This course will cover topics at the intersection of machine learning and econometrics. Using Breiman’s (2001) notion of two cultures in the use of statistical modelling, we start with a review of the fundamental differences between machine learning and econometrics. In this context we contrast a modelling approach where the analyst makes certain assumption on model specification, including functional form, with an approach where the data mechanism is presumed unknown. In this context we consider the econometrician’s concern for internal and external validity, alongside the focus within machine learning of ensuring that a model is robust in the sense of generalising to unseen data. We also examine the distinction between models used to solve a prediction problem, and models which are used to estimate some form of causal effect.
In covering the three broad areas where machine learning is used, namely prediction, classification and causal effects, for each case we link the exposition to a parametric benchmark.
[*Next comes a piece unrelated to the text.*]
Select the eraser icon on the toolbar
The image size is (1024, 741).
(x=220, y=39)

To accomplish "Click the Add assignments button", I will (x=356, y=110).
So for prediction we consider the piecewise nonlinear regression model, for classification we review the fundamentals of parametric binary choice models, and for causal effects we look at specification of models of treatment effects.
We will also cover the use of ensemble methods as an averaging and regularization device. In this context we will explore a number of general methods for model averaging including bootstrap sampling (so-called bagging) and random forests.
For Machine Learning models in prediction, classification and causal effects we provide examples using Stata and Python. We also demonstrate the integration of Python code in Stata.